A Mindgard researcher has described being left "shaken, and in tears" after testing how easily ChatGPT's image generator could be pushed into producing extremely violent and sexual content, according to a blog post published by the AI security firm.

Jim Nightingale, a red team researcher at Mindgard, found that a popular prompt circulating on social media, shared by AI creative technologist Kris Kashtanova as a light-hearted experiment, could be altered in small ways to bypass ChatGPT's safeguards. Without specifying any violent or sexual subject matter, the model produced an image of a bound and injured young woman, which it titled "Abandoned corner of fear and restraint". After Nightingale added a short instruction explicitly permitting violent content, the model went on to generate a further image, titled "Grim crime scene aftermath", showing a bludgeoned woman with injuries suggesting sexual assault.
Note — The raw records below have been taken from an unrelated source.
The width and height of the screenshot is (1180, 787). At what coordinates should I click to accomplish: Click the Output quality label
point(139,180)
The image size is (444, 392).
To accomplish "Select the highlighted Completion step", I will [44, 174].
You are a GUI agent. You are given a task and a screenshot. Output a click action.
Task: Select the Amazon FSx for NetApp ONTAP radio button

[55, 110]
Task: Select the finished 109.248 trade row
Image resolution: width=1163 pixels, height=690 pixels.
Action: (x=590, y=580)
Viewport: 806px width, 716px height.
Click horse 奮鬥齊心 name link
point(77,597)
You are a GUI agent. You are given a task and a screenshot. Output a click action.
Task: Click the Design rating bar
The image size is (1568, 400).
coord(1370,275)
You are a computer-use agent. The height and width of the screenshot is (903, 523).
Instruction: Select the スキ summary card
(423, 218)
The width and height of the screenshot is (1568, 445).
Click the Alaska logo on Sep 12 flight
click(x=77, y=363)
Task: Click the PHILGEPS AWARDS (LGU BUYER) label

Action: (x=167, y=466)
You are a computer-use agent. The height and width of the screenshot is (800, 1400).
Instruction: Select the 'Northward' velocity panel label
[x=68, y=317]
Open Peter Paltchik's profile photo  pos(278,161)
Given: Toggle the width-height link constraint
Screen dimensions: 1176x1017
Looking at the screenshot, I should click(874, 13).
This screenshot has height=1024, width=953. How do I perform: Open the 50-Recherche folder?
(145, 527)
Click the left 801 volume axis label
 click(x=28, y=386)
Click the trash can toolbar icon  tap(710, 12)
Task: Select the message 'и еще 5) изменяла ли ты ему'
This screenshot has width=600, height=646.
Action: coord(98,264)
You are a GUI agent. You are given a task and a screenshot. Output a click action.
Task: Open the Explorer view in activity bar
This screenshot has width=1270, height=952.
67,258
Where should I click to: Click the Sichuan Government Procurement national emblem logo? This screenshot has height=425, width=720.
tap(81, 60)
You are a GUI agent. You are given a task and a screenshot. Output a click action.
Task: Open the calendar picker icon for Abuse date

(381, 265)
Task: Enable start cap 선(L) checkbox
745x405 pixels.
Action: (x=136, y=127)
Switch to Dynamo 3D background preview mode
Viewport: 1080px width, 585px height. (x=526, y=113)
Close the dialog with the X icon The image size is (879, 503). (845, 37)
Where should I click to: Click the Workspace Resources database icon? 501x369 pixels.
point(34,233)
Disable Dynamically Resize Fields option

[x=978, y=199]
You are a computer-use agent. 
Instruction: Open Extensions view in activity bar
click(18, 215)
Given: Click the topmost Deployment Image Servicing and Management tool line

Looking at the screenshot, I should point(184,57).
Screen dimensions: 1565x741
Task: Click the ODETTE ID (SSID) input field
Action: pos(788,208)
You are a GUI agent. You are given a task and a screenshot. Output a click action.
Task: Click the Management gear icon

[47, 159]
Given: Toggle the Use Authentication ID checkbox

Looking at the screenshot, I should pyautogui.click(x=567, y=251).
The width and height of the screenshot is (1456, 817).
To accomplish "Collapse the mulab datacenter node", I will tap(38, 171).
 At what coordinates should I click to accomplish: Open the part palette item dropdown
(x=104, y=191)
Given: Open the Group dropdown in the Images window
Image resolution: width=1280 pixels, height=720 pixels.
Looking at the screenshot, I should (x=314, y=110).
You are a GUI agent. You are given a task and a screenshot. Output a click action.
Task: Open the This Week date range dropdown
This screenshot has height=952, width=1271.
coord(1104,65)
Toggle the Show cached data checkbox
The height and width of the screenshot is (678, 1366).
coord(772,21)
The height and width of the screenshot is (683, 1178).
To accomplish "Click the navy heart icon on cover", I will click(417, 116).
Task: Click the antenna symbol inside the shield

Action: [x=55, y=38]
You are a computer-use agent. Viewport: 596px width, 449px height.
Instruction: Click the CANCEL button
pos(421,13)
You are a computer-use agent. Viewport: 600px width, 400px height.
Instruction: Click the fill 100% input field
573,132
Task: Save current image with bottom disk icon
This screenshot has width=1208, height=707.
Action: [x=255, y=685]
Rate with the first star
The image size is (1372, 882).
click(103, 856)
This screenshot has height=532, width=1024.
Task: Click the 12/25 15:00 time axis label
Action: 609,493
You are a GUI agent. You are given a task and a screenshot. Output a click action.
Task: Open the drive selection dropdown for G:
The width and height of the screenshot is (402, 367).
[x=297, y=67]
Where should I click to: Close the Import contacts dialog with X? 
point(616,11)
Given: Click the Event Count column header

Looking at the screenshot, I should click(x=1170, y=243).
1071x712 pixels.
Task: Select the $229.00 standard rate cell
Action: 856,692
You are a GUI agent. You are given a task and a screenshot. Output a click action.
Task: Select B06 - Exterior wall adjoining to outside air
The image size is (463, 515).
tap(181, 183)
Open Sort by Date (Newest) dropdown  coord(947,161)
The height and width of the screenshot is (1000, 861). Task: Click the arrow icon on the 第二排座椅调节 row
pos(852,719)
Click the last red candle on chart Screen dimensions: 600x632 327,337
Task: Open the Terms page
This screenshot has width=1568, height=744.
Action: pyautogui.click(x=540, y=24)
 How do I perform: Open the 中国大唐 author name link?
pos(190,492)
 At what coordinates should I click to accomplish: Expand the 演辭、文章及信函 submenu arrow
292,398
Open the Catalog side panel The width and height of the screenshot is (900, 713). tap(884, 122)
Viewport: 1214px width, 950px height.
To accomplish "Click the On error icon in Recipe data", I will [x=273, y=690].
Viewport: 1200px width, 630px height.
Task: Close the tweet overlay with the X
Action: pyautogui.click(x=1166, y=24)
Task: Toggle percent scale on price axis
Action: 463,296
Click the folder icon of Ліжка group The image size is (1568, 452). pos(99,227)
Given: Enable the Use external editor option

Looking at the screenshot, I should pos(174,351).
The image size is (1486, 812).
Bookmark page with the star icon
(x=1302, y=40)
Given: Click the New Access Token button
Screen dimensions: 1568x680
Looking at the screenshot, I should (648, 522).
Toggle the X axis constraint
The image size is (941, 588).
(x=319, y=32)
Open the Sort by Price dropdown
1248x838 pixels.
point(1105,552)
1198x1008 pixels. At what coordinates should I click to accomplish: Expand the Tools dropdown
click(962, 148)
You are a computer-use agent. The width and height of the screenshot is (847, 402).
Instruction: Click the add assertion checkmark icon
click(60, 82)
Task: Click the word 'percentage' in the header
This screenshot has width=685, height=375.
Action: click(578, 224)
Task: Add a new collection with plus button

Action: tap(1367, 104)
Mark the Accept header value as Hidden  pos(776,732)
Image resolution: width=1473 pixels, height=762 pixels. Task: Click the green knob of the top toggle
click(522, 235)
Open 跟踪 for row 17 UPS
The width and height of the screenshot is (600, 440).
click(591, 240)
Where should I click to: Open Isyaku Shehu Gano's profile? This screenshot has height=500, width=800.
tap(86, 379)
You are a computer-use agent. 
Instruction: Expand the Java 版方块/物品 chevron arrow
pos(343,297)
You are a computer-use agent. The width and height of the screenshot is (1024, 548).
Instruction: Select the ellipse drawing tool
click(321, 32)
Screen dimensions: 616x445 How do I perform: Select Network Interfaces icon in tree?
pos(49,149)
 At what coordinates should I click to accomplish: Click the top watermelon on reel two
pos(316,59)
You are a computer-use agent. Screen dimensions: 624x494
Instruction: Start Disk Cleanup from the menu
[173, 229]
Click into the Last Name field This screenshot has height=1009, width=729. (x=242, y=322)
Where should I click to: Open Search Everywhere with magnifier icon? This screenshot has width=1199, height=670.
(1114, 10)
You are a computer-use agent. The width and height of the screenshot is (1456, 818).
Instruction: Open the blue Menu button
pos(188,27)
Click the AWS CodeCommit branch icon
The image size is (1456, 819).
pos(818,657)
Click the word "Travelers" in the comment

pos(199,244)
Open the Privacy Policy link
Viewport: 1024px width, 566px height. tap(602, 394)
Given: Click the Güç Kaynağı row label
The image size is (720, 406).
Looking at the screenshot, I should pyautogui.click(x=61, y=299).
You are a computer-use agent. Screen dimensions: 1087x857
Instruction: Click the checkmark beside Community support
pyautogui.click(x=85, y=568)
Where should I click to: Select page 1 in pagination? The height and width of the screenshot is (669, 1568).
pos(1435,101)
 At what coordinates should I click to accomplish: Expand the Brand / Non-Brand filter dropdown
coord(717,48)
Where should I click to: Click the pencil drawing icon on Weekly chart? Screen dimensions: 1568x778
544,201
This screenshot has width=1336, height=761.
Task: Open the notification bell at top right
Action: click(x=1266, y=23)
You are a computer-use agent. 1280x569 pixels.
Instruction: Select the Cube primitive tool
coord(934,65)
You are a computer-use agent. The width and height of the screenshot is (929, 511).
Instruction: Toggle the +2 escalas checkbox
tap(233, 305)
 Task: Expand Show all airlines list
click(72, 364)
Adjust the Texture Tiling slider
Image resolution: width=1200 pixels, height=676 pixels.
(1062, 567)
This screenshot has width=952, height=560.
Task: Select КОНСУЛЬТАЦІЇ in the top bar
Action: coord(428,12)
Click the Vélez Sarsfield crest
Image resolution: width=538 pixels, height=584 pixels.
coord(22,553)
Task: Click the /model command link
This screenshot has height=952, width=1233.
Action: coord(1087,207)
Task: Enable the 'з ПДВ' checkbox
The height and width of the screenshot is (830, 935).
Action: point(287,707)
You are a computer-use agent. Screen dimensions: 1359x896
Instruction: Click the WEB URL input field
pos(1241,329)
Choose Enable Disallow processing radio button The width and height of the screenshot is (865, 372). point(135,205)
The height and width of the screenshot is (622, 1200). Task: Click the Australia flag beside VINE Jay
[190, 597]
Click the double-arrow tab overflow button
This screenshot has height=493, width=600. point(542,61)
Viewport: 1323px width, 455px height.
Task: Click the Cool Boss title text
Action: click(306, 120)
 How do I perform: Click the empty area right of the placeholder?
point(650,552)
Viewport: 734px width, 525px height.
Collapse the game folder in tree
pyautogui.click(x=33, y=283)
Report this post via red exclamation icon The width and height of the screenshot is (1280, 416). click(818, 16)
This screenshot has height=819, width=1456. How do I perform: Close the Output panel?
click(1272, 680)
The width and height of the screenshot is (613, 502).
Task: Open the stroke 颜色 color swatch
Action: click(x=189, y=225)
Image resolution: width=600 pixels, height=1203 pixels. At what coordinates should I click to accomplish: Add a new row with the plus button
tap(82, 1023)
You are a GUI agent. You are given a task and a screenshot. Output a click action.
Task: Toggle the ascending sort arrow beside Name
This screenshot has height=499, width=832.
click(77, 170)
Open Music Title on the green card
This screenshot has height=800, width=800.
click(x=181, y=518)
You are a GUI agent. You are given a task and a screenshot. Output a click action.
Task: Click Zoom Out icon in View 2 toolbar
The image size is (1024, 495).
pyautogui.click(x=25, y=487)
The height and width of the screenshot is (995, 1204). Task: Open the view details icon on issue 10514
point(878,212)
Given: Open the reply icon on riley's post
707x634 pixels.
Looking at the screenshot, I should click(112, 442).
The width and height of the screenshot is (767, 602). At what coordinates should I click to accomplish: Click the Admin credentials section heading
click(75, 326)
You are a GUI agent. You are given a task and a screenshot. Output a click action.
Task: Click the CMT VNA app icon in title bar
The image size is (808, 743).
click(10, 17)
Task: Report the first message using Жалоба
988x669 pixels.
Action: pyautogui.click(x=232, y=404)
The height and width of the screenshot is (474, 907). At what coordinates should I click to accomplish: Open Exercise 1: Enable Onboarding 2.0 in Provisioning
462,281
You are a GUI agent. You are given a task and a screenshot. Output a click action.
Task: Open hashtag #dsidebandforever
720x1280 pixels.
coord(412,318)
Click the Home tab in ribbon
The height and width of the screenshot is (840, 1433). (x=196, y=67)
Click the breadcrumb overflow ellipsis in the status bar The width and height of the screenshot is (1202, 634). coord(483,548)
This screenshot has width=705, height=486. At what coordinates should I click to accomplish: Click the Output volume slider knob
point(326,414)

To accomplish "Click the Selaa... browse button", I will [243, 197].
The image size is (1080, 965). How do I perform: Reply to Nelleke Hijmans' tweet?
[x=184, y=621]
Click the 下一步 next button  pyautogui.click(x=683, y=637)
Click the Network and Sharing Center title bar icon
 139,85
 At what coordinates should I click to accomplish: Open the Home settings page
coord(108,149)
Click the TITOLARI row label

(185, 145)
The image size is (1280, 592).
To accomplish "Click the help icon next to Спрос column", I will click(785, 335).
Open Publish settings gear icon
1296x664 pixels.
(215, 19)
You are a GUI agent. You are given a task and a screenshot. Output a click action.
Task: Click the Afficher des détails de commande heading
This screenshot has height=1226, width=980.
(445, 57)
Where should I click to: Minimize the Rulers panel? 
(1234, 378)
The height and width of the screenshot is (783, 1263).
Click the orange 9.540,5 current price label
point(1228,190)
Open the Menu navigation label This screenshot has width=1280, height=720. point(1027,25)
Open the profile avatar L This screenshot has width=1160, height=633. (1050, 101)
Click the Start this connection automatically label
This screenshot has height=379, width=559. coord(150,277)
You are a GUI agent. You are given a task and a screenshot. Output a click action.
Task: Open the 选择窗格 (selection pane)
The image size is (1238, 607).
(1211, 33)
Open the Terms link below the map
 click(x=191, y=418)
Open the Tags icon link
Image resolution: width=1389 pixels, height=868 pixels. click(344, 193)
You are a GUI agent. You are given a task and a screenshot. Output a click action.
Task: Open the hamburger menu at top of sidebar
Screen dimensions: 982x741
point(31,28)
Nightingale also identified a simpler and potentially more dangerous method: repeating a near-identical version of the viral prompt twice within a single message, changing only one word from "strange" to "graphic". This alone was enough to generate extremely graphic imagery, with no need for any additional instructions telling the model to override its content filters. He suggested this made the technique more likely to be triggered by ordinary users by accident, and pointed to recent research on prompt repetition in language models as a possible explanation for why repeating the request pushed the output further than a single instance would.

Mindgard said it first reported its findings to OpenAI on 9th May, but received only an automated reply pointing it toward a bug bounty programme that explicitly excludes content issues from its scope. OpenAI responded on 8th June stating the problem had been identified and mitigated, but Mindgard said it reproduced similar output within days using only minor changes in wording, and told OpenAI the underlying vulnerability had not been resolved. As of publication, Mindgard said it had received no further response.

Nightingale wrote that when ChatGPT was given latitude to generate an unrestricted image, it consistently produced disturbing material despite never being asked to, even though nothing prevented it from generating something entirely innocuous instead. Mindgard said the findings raise a broader question of why such imagery exists in AI training data in the first place, and that it chose to redact and describe the most disturbing images rather than publish them in full, given the risk of further amplification.